Exploit mitigation can only go so far

Microsoft’s security strategy is paying dividends by making it more costly and difficult for hackers to develop reliable exploits.

Matt Miller, a security software engineer in Microsoft’s Security Response Center (MSRC), provided this insight during a well-received presentation at the BlueHat IL security conference in Israel last week.

Slides from the talk – which covered trends, challenges, and strategic shifts in the software vulnerability landscape – provide the most comprehensive overview of Redmond’s security strategy, as seen from the front line of vulnerability response.

Miller, who worked as a core contributor to the Metasploit framework prior to joining Microsoft, provided a 20-year run-through, covering long-term trends in the software vulnerability mitigation landscape during a data-packed presentation (PDF).

Damage control

Microsoft’s multi-pronged vulnerability response strategy over the last 10 years or so has focused not just on quashing security bugs, but on breaking exploitation techniques and on containing damage and preventing persistence.

In addition, Microsoft has sought to limit the window of exploitation if all else fails, Miller said.

This more mature approach to vulnerability mitigation recognizes that focusing on eliminating bugs alone is never going to be successful.


Although the number of bugs addressed by Microsoft every year is growing, the number of security flaws that give rise to an exploit has fallen steadily year after year since a peak in 2010, Miller’s data revealed.

If a vulnerability is exploited, it is most likely to be exploited either as a zero-day or as part of a targeted attack.

This has led criminal hackers to put greater reliance on attacks featuring elements of social engineering, such as phishing, tech support scams, and the use of macros to trick users into open booby-trapped files.

Shifting threat landscape

Widespread attacks are now the exception rather than the norm, according to Miller.

Worms like Nimda and Sasser are no longer a regular occurrence, thanks to various mitigation technologies introduced by Microsoft over the years, supplemented more recently by improved sandboxing technologies.

These technologies have included turning Windows XP’s built-in firewall on by default, introducing Protected View in Office products, Data Execution Prevention (DEP), and Address Space Layout Randomization (ASLR – a memory corruption defense).

Security bugs still crop up from time to time, and Miller’s presentation cataloged the root cause of vulnerabilities patched by Microsoft over the past 12 years. A large majority (around 70%) stem from “memory safety” issues, he said.


The root cause of CVEs (software vulnerabilities) exploited within 30 days of a patch skews towards ‘use after free’ and ‘heap corruption’ issues. Buffer overruns – an old favorite in exploit development – have decreased in utility, as out-of-bounds read/write issues have become more important.

That being said, Miller noted that most of the vulnerability classes that existed more than 20 years ago still exist today. In addition, new vulnerability classes – such as the speculative execution side-channel vulnerabilities associated with Spectre and Meltdown – have arisen.

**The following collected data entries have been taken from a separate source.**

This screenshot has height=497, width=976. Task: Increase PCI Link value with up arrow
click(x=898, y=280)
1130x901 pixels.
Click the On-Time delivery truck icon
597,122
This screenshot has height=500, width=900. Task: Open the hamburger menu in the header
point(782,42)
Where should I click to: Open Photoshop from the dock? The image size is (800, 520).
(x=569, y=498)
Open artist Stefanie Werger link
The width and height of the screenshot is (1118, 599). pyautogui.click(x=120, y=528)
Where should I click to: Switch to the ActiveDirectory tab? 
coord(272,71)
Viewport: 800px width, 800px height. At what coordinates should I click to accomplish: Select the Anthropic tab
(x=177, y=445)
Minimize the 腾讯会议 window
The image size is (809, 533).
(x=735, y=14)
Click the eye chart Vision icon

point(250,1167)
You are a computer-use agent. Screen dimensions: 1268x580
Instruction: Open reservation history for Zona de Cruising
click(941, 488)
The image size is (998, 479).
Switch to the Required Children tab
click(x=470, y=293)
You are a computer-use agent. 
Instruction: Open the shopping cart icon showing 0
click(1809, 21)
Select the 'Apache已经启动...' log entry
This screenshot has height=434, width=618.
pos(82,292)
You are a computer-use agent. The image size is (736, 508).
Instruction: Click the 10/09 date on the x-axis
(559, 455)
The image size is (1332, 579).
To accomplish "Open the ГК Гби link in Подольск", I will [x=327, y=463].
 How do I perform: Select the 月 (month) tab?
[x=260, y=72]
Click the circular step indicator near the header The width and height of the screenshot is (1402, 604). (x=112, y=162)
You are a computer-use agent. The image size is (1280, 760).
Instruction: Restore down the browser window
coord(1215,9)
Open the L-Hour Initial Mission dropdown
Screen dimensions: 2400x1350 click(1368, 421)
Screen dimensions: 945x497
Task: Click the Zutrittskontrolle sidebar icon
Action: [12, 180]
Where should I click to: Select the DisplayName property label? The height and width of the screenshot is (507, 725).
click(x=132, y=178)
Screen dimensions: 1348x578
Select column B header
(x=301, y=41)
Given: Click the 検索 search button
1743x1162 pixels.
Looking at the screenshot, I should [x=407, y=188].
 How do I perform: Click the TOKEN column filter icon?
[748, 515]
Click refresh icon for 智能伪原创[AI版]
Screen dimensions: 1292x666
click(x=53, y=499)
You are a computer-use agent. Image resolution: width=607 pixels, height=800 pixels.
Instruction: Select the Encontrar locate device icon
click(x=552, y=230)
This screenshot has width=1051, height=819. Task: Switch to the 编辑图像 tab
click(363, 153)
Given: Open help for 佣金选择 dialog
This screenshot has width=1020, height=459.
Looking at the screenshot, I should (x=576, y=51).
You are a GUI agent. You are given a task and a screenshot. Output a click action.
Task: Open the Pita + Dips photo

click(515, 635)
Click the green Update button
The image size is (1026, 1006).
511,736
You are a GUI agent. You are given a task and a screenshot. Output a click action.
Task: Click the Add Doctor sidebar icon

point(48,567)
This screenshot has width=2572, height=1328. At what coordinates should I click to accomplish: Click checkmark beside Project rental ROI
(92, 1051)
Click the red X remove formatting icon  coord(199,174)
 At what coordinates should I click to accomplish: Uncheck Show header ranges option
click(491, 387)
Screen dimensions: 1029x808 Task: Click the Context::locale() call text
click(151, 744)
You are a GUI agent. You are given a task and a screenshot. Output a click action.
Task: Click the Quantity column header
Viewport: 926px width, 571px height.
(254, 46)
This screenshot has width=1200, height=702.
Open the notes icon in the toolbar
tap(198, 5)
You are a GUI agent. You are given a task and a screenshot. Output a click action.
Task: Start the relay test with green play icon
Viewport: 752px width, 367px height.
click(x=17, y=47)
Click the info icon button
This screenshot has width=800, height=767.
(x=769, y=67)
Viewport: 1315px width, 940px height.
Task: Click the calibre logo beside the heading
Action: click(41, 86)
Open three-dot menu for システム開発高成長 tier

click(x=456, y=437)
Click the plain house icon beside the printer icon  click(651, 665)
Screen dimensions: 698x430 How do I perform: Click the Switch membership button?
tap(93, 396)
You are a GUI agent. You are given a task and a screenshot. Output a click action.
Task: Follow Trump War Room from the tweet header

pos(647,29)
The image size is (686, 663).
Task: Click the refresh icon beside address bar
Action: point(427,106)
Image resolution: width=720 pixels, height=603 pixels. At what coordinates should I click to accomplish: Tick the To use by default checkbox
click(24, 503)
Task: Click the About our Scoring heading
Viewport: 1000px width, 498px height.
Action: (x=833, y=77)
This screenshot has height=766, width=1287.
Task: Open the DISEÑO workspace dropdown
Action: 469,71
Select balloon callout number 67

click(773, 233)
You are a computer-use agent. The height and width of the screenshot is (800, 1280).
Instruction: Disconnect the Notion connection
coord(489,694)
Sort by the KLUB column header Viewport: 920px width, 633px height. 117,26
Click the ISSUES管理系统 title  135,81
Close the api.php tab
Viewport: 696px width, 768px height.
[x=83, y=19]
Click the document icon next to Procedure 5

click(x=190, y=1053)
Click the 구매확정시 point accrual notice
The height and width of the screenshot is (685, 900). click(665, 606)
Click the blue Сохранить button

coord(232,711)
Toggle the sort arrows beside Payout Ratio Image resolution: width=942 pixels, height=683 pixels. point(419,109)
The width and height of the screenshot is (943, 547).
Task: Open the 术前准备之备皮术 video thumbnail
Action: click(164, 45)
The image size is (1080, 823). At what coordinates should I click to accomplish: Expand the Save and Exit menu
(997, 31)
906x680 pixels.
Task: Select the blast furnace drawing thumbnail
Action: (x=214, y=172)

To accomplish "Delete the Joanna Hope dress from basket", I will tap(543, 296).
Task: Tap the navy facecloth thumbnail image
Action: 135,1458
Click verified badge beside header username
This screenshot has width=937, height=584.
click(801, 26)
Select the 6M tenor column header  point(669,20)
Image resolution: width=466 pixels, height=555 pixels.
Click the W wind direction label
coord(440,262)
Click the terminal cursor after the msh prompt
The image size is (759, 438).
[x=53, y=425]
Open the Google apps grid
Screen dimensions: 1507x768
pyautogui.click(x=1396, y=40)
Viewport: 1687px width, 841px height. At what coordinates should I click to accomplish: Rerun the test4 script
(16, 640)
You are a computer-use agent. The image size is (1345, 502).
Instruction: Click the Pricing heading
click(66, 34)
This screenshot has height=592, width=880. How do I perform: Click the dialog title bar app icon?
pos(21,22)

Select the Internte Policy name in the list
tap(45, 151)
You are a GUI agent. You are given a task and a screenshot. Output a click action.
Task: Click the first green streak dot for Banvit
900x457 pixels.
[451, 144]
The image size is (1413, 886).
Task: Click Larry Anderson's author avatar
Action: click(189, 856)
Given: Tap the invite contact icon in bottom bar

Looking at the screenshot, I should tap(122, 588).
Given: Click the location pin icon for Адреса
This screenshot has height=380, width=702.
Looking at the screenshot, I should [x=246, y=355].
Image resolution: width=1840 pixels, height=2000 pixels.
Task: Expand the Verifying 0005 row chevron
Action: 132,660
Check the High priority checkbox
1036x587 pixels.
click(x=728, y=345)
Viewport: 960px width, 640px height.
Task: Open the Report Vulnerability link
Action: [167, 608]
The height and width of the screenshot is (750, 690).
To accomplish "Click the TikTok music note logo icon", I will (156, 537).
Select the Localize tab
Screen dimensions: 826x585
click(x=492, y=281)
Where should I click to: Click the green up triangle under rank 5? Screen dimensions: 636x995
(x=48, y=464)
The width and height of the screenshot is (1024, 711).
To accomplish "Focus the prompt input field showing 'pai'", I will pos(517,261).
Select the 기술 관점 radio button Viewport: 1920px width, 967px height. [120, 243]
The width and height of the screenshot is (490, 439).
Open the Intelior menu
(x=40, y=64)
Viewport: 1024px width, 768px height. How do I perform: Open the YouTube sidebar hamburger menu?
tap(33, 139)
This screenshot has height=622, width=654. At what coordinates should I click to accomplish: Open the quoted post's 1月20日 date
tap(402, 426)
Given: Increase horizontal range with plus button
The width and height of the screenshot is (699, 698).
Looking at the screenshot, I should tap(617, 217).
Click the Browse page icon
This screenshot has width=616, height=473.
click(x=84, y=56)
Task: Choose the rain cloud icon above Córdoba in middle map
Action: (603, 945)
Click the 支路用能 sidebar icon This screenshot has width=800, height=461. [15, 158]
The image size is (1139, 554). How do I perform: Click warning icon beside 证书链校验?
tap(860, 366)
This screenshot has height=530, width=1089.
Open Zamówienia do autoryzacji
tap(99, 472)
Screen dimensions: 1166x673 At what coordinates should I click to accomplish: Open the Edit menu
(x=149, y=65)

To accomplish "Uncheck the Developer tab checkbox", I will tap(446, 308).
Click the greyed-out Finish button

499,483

This makes it harder to eliminate vulnerabilities by writing more secure code – emphasizing the importance of the defense in depth approach taken by Microsoft that involves breaking exploitation techniques and reducing the attack surface of apps and services, among other strategies.

Strategic shifts

Miller concluded that secure development techniques will mature in a manner that helps minimize the problems posed by software vulnerabilities.

The goal is to make software updates infrequent and easy to apply, while making it more difficult – and therefore costly – for hackers to develop reliable exploits.

In practice, this means clamping down on common classes of memory safety vulnerabilities, moving developers onto using safer programming languages (such as Rust and C# instead of C++), as well as making software development more secure and cost effective more generally.

Even if vulnerabilities are minimized as a threat, other infosec problems will remain including social engineering attacks, credential stuffing, physical tampering, and more, Miller was careful to note in concluding his talk.

The security engineer’s presentation was warmly received by various security experts including Ben Hawkes, Google Project Zero team lead.

“There is a level of acknowledgement on the limits of exploit mitigations here that I haven't seen from Microsoft in the past, and the resulting ‘strategic shifts’ look very positive,” Hawkes said in a Twitter thread.

“In the browser at least, the technological advance of exploit mitigations has stalled… and based on that I’d argue that the state-of-the-art for exploit development is ahead of the curve for now.”

“Intel CET [Control-flow Enforcement Technology] will presumably help (assuming that you have an out-of-process JIT process), but it could be many years until broad adoption. For data-based attacks, stronger sandboxing and site isolation appear to be the best investments,” Hawkes added.

Microsoft’s perspective on the security vulnerability battleground “tracks very close with Projects Zero’s experiences/observations over the past couple of years”, according to Hawkes.

He concluded: “It’s the acceptance that we can’t exclusively engineer our way out of the problem with mitigations and sandboxing alone that I find significant here.”